++++ SUPPLIED MATERIAL
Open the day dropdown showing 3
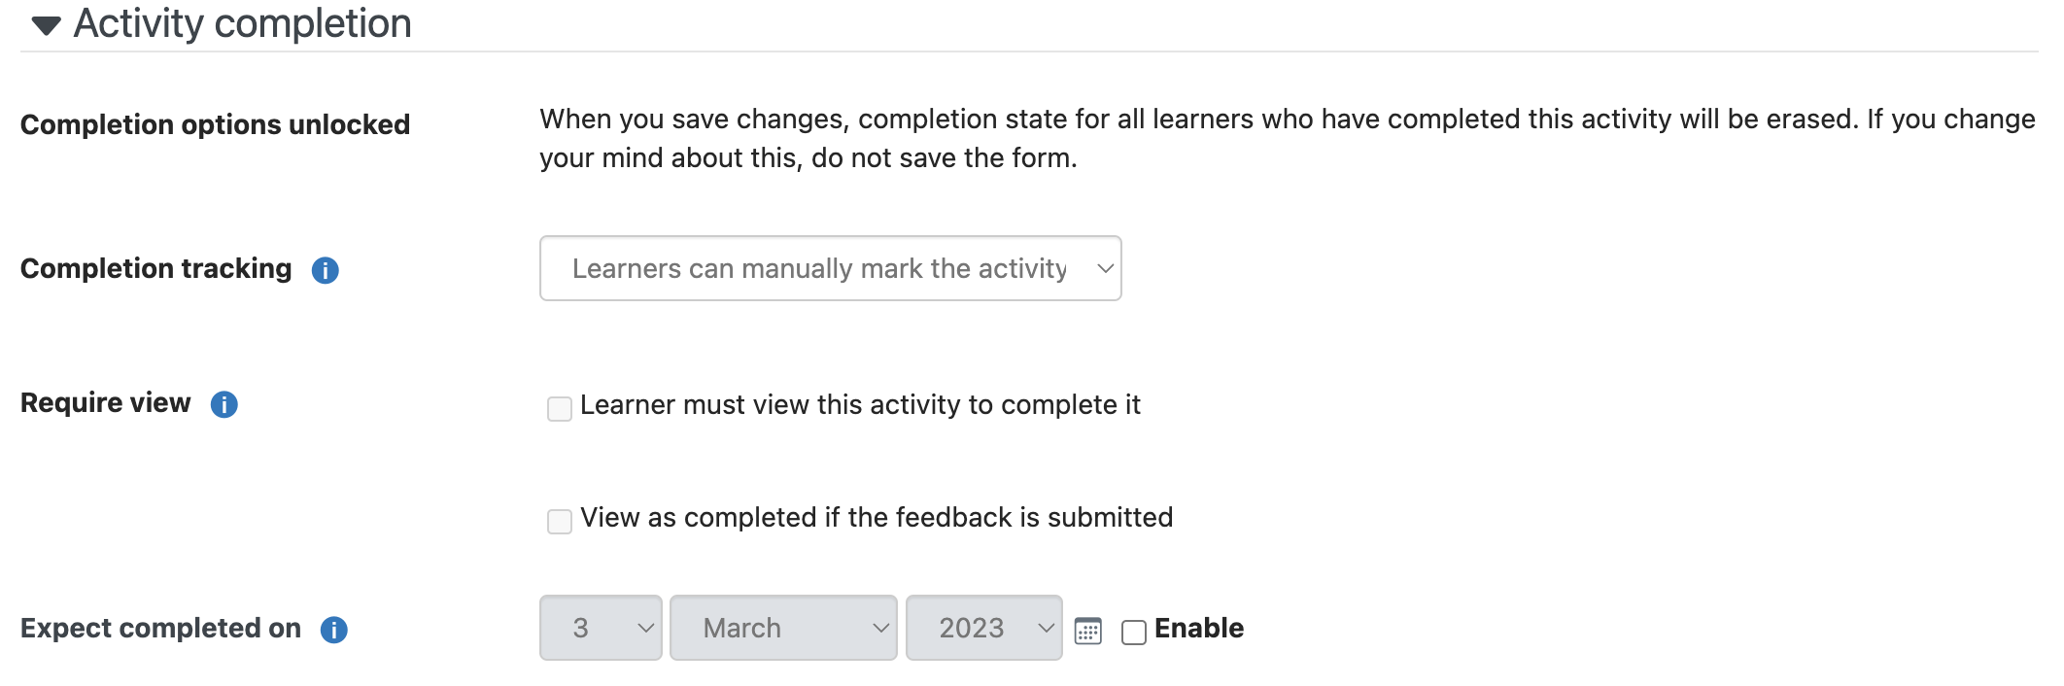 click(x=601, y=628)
++++++++
++++ SUPPLIED MATERIAL
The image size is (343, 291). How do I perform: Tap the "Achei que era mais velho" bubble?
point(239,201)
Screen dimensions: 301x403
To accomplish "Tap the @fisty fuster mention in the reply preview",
++++++++
*TASK TO CARRY OUT*
In the entries above, the lines from the one bearing "The image size" up to and including the one bearing "the @fisty fuster" should be transcribed exactly; no other line is wanted.

*SOLVED EXERCISE*
The image size is (343, 291). How do I perform: Tap the "Achei que era mais velho" bubble?
point(239,201)
Screen dimensions: 301x403
To accomplish "Tap the @fisty fuster mention in the reply preview",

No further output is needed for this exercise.